Подобно детективу О'Рурку, Ульрих мог в самый неподходящий момент, застыв на месте, вслух восхищаться тем, чего любой другой не заметил бы. Случалось, во время нашей прогулки по набережной он вдруг остановится, укажет на какой-нибудь непрезентабельный, облупившийся фасад, а то и просто на обломок стены, и пустится в восторженный монолог о том, как изысканно они контрастируют с небоскребами на противоположном берегу или с устремившимися в небо мачтами стоящих на якорях судов. Термометр мог быть на нуле, нас мог до костей пронизывать ледяной ветер - Ульриху все было нипочем. В такие минуты он с пристыженным видом извлекал из кармана какой-нибудь смятый конверт и огрызком карандаша делал «пару штрихов». Не помню, правда, чтобы позднее эти наброски во что-то воплощались. По крайней мере тогда. Те, кто снабжал Ульриха заказами (на эскизы абажуров, этикетки банок с консервированными бананами, помидорами и тому подобным), постоянно висели у него на хвосте.

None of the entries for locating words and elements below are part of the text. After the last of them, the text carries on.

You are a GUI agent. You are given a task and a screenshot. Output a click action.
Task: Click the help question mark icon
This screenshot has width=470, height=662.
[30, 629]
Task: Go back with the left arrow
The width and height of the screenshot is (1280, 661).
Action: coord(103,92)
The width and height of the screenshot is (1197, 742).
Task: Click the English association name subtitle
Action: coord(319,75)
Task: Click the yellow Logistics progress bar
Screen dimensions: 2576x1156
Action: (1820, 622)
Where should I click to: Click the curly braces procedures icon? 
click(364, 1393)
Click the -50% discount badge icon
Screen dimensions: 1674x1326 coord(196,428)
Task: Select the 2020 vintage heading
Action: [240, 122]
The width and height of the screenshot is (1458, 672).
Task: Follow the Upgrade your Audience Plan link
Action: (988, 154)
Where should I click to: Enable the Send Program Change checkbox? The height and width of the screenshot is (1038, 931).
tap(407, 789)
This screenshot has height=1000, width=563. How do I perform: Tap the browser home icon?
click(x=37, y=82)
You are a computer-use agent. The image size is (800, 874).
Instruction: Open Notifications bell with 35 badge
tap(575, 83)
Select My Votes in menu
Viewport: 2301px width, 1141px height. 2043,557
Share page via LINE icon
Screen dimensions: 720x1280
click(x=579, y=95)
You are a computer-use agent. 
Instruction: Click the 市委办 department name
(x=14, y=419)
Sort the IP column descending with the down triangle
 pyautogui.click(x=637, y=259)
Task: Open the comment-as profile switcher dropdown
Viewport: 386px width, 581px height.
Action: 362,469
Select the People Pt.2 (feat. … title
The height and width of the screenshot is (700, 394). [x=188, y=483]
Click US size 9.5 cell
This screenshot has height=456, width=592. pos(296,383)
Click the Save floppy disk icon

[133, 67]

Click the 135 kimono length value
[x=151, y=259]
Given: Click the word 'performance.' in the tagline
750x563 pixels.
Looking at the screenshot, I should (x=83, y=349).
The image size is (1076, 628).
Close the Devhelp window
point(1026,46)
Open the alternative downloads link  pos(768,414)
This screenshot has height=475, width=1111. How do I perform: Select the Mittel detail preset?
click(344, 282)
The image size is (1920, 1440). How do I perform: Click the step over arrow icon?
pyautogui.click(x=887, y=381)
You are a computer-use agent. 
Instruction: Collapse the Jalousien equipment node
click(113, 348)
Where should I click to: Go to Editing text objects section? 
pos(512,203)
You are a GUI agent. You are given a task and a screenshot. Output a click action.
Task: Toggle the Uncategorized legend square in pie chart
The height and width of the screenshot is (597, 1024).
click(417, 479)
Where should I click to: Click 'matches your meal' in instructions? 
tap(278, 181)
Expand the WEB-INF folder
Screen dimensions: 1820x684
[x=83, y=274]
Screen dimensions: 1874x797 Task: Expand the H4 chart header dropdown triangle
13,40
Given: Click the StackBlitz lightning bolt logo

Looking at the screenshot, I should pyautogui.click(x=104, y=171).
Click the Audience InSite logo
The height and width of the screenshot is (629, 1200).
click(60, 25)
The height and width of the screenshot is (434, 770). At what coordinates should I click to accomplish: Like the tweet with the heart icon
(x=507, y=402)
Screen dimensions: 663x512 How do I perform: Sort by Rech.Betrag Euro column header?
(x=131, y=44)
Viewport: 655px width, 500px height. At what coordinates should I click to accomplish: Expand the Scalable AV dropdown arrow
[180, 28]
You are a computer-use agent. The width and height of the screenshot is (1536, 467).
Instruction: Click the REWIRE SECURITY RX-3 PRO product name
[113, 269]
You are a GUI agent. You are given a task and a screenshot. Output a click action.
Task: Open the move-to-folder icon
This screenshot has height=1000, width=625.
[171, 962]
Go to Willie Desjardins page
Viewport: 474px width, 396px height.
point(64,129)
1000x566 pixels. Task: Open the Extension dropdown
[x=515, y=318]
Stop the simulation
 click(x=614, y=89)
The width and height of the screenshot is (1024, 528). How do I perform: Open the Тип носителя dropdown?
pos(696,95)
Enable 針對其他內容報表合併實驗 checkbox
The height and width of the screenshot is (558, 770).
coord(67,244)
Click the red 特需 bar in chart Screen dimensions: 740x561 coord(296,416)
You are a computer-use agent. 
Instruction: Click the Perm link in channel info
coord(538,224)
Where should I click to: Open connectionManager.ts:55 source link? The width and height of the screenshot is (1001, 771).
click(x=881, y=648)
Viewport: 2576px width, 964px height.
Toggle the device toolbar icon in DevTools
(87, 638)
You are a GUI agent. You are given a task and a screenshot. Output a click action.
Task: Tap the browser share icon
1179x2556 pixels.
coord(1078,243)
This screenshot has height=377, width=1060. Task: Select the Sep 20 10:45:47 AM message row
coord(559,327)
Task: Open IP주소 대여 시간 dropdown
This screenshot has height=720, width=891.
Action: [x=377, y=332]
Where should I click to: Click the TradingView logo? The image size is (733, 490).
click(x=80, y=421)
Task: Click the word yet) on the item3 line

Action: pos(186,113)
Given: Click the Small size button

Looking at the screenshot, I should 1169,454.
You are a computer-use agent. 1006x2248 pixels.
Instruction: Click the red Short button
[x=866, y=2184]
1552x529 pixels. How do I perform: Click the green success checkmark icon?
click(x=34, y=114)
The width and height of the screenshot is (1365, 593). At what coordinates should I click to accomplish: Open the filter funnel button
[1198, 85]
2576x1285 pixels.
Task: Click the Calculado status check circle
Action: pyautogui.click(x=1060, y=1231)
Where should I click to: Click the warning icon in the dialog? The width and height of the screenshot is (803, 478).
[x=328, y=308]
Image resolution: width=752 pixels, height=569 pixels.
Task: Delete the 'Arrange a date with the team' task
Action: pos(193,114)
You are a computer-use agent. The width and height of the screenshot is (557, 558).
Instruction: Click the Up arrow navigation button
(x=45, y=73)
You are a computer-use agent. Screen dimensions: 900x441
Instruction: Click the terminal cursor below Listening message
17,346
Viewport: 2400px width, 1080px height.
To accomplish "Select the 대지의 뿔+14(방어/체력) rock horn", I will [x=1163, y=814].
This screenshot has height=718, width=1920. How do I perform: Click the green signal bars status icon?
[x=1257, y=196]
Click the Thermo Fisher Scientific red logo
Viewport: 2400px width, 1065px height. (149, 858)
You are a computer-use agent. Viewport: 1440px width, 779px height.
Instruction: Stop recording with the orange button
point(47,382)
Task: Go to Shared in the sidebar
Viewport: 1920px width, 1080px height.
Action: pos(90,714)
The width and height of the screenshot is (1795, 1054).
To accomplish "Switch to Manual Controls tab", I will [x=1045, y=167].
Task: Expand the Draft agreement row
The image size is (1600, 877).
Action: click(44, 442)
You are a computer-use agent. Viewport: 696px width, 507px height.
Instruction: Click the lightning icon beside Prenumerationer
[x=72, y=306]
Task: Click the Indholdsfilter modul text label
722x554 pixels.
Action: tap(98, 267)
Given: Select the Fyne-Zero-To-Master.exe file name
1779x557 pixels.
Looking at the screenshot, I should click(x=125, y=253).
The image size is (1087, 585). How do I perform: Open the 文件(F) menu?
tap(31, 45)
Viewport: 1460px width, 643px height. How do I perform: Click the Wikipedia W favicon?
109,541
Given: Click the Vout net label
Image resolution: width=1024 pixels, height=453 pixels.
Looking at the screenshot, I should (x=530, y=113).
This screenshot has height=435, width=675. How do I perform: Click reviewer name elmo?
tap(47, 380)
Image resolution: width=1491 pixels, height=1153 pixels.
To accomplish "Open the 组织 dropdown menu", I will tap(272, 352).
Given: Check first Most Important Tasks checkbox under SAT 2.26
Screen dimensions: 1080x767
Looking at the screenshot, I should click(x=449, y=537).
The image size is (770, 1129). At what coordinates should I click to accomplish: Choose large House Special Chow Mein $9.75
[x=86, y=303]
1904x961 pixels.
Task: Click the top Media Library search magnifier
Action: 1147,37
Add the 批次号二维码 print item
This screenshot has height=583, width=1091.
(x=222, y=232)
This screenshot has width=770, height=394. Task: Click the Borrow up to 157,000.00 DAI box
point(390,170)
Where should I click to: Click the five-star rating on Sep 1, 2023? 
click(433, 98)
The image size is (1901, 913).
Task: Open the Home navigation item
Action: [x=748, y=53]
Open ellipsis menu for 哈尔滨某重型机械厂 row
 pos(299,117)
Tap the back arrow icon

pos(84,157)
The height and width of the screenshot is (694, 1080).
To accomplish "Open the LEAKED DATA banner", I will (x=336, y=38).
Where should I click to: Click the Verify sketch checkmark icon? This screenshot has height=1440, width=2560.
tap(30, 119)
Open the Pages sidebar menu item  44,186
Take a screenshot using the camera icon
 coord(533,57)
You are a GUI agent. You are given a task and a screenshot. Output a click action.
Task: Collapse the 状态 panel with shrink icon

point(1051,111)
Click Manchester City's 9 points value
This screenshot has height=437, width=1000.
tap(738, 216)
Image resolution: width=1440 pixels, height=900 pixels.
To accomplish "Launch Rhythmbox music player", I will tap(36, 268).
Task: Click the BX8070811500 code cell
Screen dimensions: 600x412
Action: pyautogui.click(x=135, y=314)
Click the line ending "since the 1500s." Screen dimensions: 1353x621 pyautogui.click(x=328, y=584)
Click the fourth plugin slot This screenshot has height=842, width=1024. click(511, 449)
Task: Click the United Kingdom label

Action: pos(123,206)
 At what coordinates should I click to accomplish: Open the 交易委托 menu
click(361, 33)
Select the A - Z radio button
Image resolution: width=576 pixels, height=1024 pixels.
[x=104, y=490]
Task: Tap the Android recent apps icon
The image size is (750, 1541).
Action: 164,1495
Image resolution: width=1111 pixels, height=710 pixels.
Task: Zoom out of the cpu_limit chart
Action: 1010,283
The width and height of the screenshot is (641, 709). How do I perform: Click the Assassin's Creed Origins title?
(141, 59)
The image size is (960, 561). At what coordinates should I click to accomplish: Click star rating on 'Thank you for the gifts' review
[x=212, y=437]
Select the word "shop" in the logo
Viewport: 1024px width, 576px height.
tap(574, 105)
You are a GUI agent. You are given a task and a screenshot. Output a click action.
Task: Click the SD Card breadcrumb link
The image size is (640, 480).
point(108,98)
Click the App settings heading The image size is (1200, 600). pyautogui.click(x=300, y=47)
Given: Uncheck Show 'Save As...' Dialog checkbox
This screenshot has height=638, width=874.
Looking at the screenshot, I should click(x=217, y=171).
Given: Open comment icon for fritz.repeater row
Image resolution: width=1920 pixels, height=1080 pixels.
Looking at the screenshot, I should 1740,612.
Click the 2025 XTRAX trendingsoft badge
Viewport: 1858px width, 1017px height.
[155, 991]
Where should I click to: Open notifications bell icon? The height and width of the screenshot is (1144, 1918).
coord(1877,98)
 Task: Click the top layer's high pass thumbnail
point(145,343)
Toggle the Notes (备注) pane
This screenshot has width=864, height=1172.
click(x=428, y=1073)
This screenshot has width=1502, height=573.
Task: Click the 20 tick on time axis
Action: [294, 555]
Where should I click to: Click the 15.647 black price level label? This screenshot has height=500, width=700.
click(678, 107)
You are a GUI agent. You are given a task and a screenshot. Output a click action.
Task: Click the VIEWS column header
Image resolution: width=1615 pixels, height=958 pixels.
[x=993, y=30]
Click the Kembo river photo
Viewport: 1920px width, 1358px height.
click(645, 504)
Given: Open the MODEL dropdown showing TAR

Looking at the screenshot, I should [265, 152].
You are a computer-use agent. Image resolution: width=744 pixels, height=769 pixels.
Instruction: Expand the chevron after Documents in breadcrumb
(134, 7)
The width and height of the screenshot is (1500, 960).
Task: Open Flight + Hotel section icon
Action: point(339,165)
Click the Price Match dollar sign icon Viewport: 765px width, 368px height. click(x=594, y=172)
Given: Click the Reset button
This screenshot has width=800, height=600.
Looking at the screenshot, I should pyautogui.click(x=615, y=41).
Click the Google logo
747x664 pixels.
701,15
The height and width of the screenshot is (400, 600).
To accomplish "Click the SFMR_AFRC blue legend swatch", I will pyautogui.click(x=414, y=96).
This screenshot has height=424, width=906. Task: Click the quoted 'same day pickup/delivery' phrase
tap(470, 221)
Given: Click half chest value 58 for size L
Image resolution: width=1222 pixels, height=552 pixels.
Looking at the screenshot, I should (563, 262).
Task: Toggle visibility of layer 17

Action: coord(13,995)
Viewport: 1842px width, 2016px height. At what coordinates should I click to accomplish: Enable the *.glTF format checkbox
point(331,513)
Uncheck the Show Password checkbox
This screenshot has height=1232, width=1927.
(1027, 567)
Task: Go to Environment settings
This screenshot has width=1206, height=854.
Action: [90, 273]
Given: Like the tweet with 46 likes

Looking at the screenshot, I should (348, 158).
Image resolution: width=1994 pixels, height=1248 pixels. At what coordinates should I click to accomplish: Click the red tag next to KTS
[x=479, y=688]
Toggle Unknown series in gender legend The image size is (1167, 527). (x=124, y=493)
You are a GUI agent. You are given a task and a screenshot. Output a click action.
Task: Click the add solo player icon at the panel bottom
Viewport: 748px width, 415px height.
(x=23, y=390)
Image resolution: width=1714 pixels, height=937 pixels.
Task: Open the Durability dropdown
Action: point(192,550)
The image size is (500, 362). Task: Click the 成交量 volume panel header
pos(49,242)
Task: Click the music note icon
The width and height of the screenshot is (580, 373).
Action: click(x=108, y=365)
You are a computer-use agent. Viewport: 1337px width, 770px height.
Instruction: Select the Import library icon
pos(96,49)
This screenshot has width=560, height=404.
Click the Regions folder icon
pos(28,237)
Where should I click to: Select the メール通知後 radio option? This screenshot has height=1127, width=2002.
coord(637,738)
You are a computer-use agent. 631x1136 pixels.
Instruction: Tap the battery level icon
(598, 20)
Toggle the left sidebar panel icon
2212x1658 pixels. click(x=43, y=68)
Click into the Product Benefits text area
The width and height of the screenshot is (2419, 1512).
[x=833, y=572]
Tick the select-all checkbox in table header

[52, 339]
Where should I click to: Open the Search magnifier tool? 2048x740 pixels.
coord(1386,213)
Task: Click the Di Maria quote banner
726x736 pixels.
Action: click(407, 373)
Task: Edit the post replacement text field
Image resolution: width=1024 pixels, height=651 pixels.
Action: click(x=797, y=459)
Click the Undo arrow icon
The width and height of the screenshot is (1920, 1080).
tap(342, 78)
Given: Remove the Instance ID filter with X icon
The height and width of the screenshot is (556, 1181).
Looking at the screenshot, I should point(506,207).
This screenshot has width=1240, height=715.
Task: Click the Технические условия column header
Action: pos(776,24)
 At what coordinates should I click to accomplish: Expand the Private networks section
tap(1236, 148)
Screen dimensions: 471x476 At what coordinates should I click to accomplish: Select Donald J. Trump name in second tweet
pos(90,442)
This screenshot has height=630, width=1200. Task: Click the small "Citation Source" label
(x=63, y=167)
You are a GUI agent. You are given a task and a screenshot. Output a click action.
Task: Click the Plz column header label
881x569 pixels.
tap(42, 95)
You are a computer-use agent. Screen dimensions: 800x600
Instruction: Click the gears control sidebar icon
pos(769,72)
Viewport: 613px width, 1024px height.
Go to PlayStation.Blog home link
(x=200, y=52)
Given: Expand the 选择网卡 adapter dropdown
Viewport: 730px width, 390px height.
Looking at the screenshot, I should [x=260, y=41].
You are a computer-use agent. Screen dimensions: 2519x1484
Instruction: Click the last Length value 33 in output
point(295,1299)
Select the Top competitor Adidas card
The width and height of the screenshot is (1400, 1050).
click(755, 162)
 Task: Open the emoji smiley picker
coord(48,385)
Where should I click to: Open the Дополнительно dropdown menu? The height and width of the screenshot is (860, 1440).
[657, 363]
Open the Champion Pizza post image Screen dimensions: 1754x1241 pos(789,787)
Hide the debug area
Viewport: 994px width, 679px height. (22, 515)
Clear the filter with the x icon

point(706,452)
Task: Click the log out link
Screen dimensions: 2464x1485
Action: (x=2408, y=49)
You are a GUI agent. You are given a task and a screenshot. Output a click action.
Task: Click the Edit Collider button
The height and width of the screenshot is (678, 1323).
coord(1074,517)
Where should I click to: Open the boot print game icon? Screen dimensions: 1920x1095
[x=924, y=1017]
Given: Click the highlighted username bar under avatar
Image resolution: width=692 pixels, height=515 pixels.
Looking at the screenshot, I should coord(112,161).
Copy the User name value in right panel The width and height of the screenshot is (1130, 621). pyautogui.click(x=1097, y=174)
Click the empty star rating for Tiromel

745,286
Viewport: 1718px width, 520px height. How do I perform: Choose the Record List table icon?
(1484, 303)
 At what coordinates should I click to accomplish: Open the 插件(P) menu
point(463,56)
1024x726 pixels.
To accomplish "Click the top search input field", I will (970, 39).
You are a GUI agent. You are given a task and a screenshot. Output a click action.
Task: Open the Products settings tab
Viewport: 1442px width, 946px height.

А в перерывах между этими «трудами» он был горазд уламывать друзей - и особенно подруг - позировать ему в мастерской. В промежутках между заказами Ульрих писал яростно и самозабвенно, словно готовясь выставляться в Салоне. Когда он оказывался перед мольбертом, на него внезапно находили все странности и причуды, отличающие подлинного маэстро. Энергия, с какой он набрасывался на холст, внушала священный ужас. Итоги же, как ни странно, всегда обескураживали. «Пропади все пропадом, - говорил он в полном отчаянии, - я всего-навсего безнадежный копиист». Как сейчас вижу его стоящим возле одной из законченных - и неудавшихся - работ: он тяжело вздыхает, стонет, исходит желчью, рвет на себе волосы. Протягивает руку к альбому картин Сезанна, вглядывается в одно из любимых своих полотен, затем невесело усмехается, возвращаясь взглядом к собственному детищу. «Ну почему, черт возьми, хоть раз в жизни не дано мне написать ничего такого? Что мне мешает, как ты думаешь? О Господи…» И издает безнадежный вздох, а подчас и нескрываемый стон.